1. Pendahuluan
Pendidikan tidak hanya berfungsi sebagai alat untuk mentransfer pengetahuan, tetapi juga
sebagai sarana untuk menanamkan nilai-nilai budaya yang telah diwariskan oleh leluhur
(Noventue, Ginanjar, & Astutik, 2024). Dalam konteks masyarakat tradisional, pendidikan
berbasis budaya lokal sangat penting untuk menjaga identitas dan karakter masyarakat. Nilai-
nilai budaya yang ditanamkan melalui pendidikan etnopedagogik ini mencakup sikap
kebersamaan, solidaritas, dan kepedulian terhadap lingkungan, yang relevan untuk
menghadapi tantangan modern (Rosala, 2016). Budaya-budaya yang ada tersebut merupakan
aset bangsa yang harus dilestarikan serta dikembangkan demi meningkatkan citra dan identitas
bangsa Indonesia (Wijaya, 2020).

Tujuan Latihan.
Sambung kembali teks tentang pendidikan berbasis budaya lokal di atas, dimulai tepat setelah kalimat terakhirnya.

Daftar.
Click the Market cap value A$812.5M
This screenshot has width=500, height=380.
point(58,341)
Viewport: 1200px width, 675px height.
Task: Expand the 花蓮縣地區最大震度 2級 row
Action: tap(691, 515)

--

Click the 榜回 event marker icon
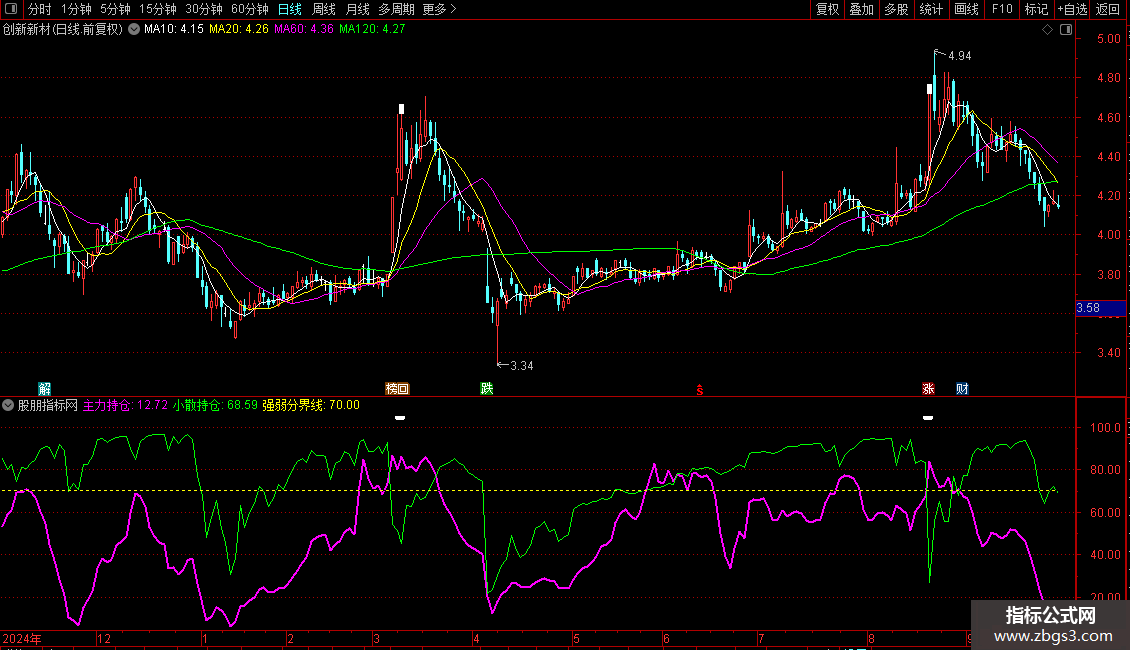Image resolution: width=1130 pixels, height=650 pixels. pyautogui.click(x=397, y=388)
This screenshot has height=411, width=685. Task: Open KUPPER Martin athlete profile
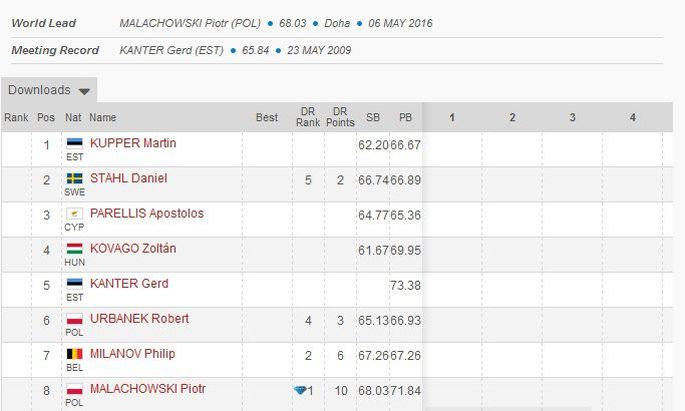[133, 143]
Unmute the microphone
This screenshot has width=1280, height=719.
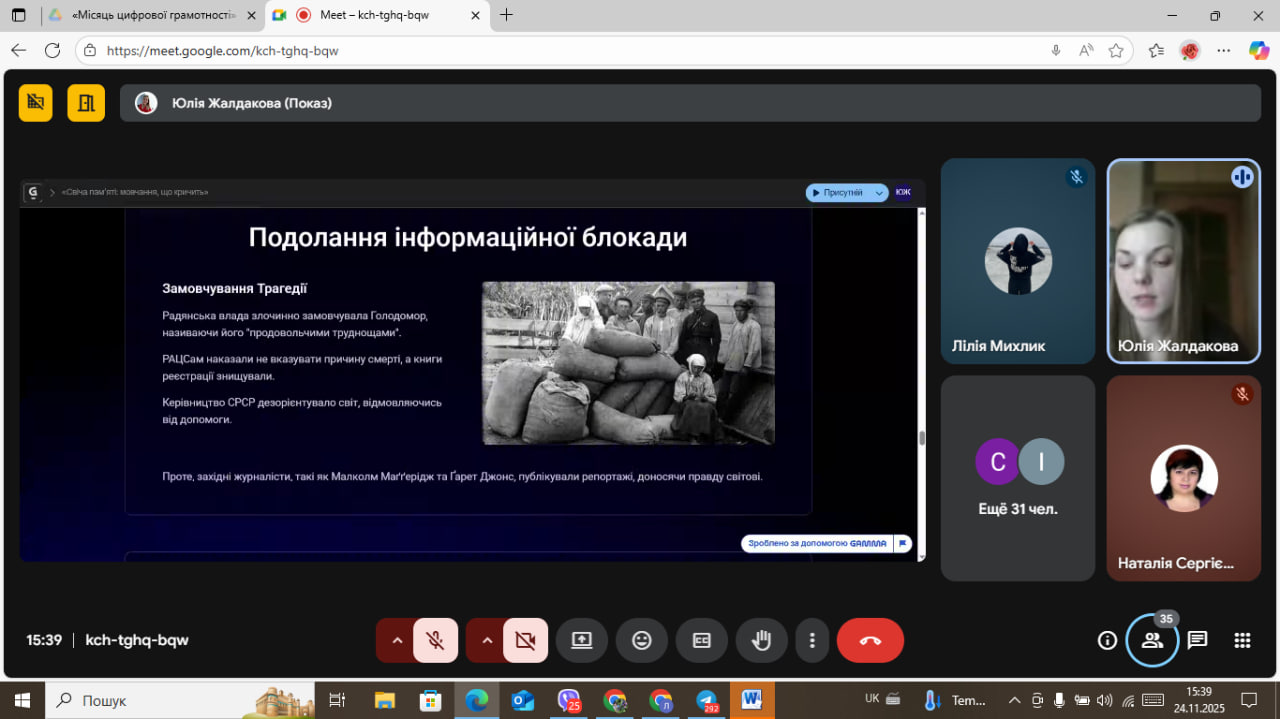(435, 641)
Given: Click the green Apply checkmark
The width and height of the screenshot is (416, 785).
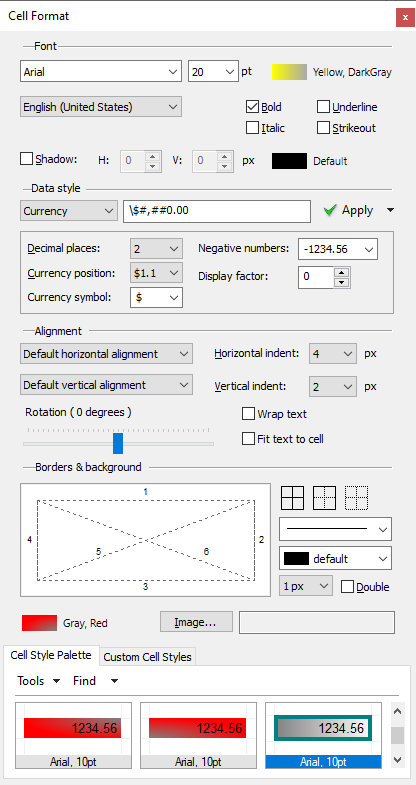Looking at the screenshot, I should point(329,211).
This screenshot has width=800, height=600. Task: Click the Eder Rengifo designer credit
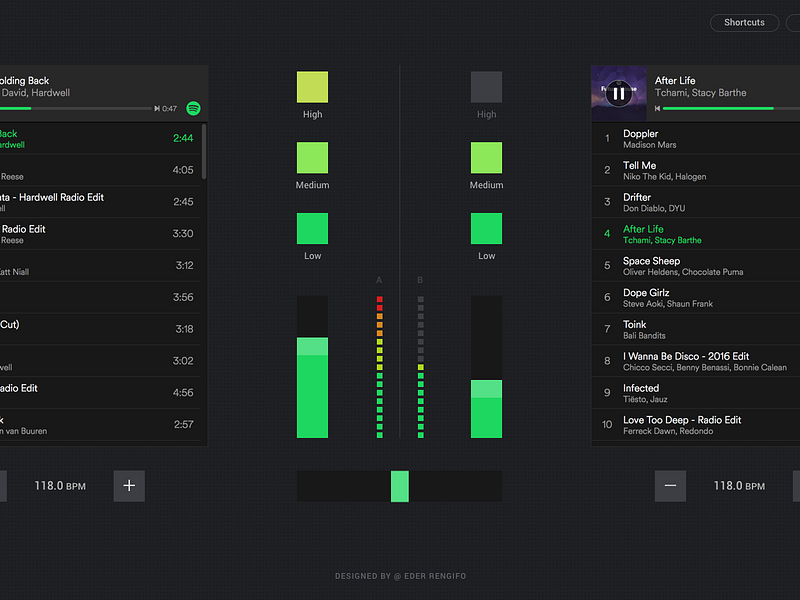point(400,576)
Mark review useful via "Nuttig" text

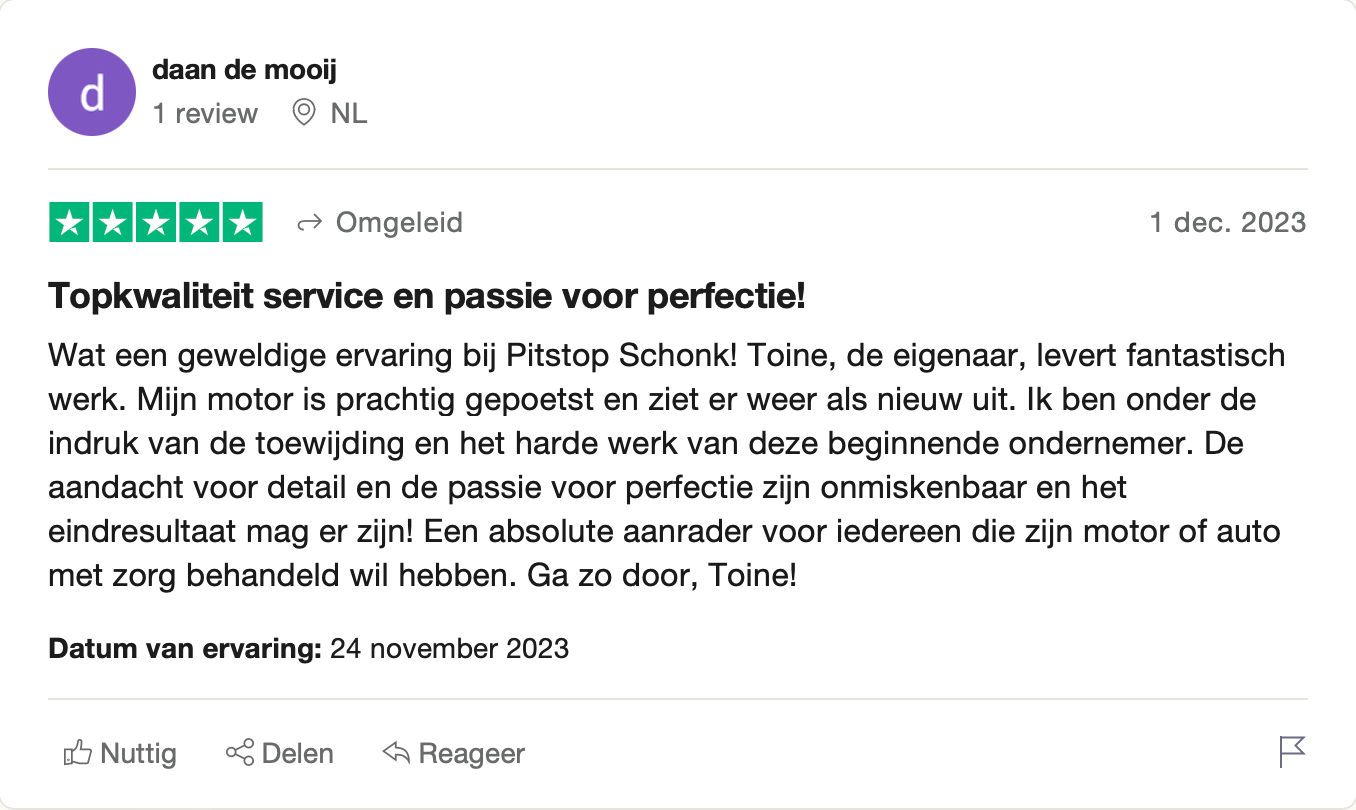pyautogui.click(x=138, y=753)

Jawaban Soal.
Indonesia memiliki sumber daya alam dan budaya yang melimpah dengan berbagai
karakteristik, termasuk Jawa Timur yang dikenal dengan kearifan lokalnya yang kaya
(Suryanti, Mariana, Yermiandhoko, & Widodo, 2020). Di Desa Sumberejo, Kecamatan
Gedangan, Kabupaten Malang terdapat sebuah tradisi unik yang dikenal dengan Arak Manten
Kucing atau Mantu Kucing. Tradisi Manten Kucing adalah sebuah ritual kuno masyarakat
Sumberejo yang sudah ada sejak jaman nenek moyang mereka menempati Desa Sumberejo.
Manten berarti pernikahan, yang artinya menikahkan dua ekor kucing jantan dan betina.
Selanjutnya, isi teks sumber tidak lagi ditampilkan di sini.